Source ports can be assigned explicitly or chosen by the system (ephemeral/temporary).
Destination ports must always be specified.

Sockets

A socket is an endpoint for sending and receiving data.

Berkeley sockets (Unix) provide the standard API used by most operating systems.

In practice, creating a socket is done via the system call:

int socket(int domain, int type, int protocol);
// domain: IPv4 (AF_INET) or IPv6 (AF_INET6)
// type: TCP (SOCK_STREAM) or UDP (SOCK_DGRAM)
// protocol: usually 0 (default)

The call returns a file descriptor (an integer ID used by the OS). If it fails, it returns -1.

TCP vs UDP

There are two commonly used transport protocols used to transmit messages between machines. The goal of all transport protocols is to deliver error-free, in sequence messages with no duplicates or lost packages.

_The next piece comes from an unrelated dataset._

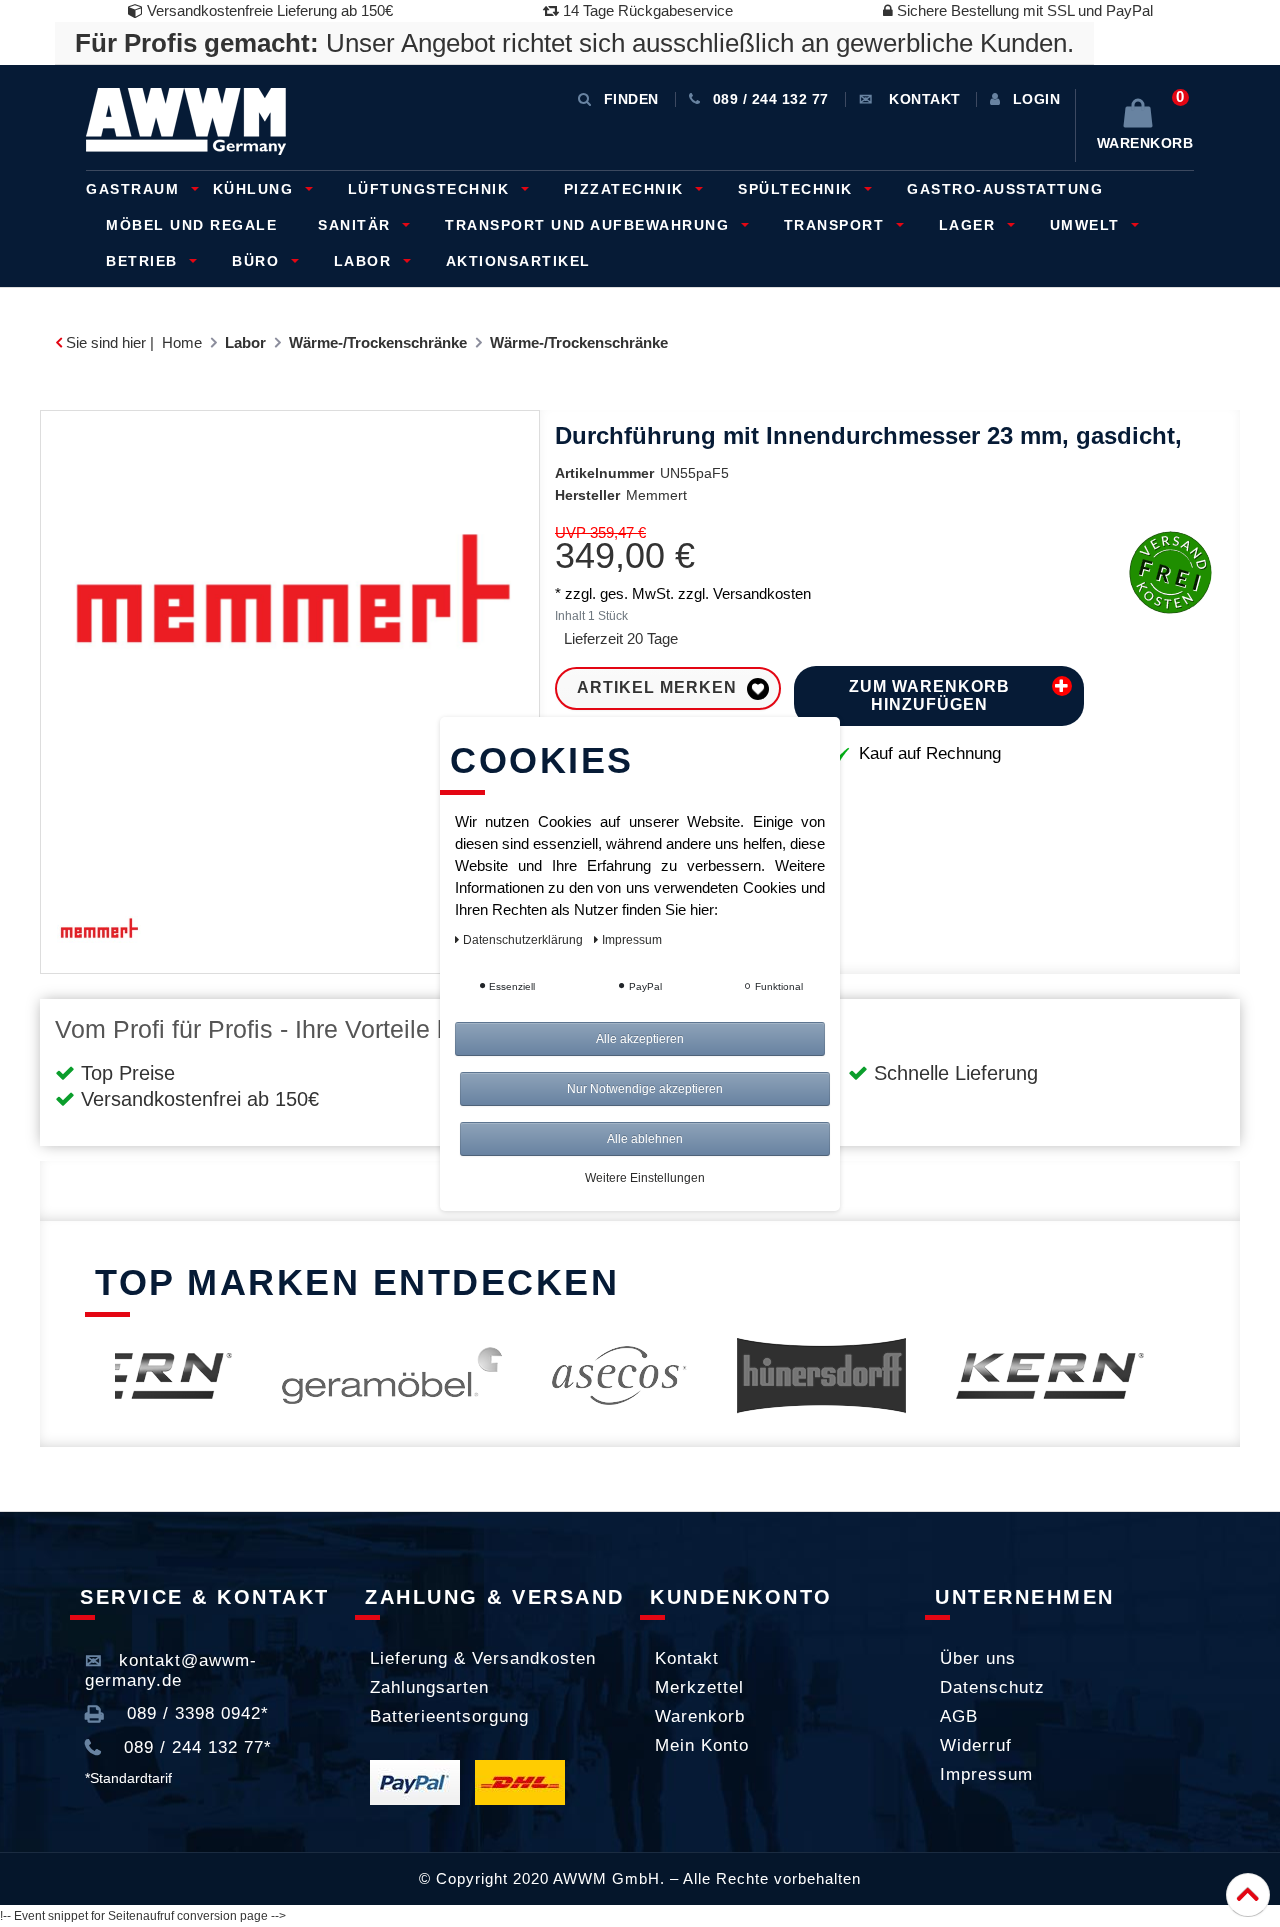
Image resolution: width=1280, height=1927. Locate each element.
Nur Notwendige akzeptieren (645, 1089)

TCP (Transmission Control Protocol)
- Reliable, connection-oriented.
- Guarantees ordered, lossless delivery.
- More overhead, less efficient for many-to-many communication.
UDP (User Datagram Protocol)
- Unreliable, connectionless.
- Fast and lightweight.
- Useful for real-time apps (gaming, video calls).
- Supports multicasting (sending one message to multiple receivers)..

Typical Workflow

Server-Side Flow (TCP)

socket() → create socket.
bind() → assign IP address + port to socket.
listen() → mark as listening for connections.
accept() → accept an incoming connection.
read() / write() → exchange data.
close() → free resources.

Client-Side Flow (TCP)

socket() → create socket.
connect() → connect to server IP + port.
read() / write() → exchange data.
close() → free resources.

UDP Flow (simpler, no connection setup)

socket() → create socket.
bind() → optional, assign local port.
sendto() → send a message to destination.
recvfrom() → receive a message.
close() → free resources.

Server (TCP): socket → bind → listen → accept → read/write → close

Client (TCP): socket → connect → read/write → close

UDP: socket → (optional bind) → sendto/recvfrom → close

Multicasting & Broadcasting

Multicasting: Send one message to many machines that join the same multicast address (224.0.0.0–239.255.255.255). Works only with UDP.
Broadcasting: Send a message to all machines on a local network segment. Less efficient since everyone receives it.

Persistent vs Transient Communication

Persistent: Message stored until delivered (e.g., email).
Transient: Message exists only while sender and receiver are active (e.g., VoIP, FaceTime).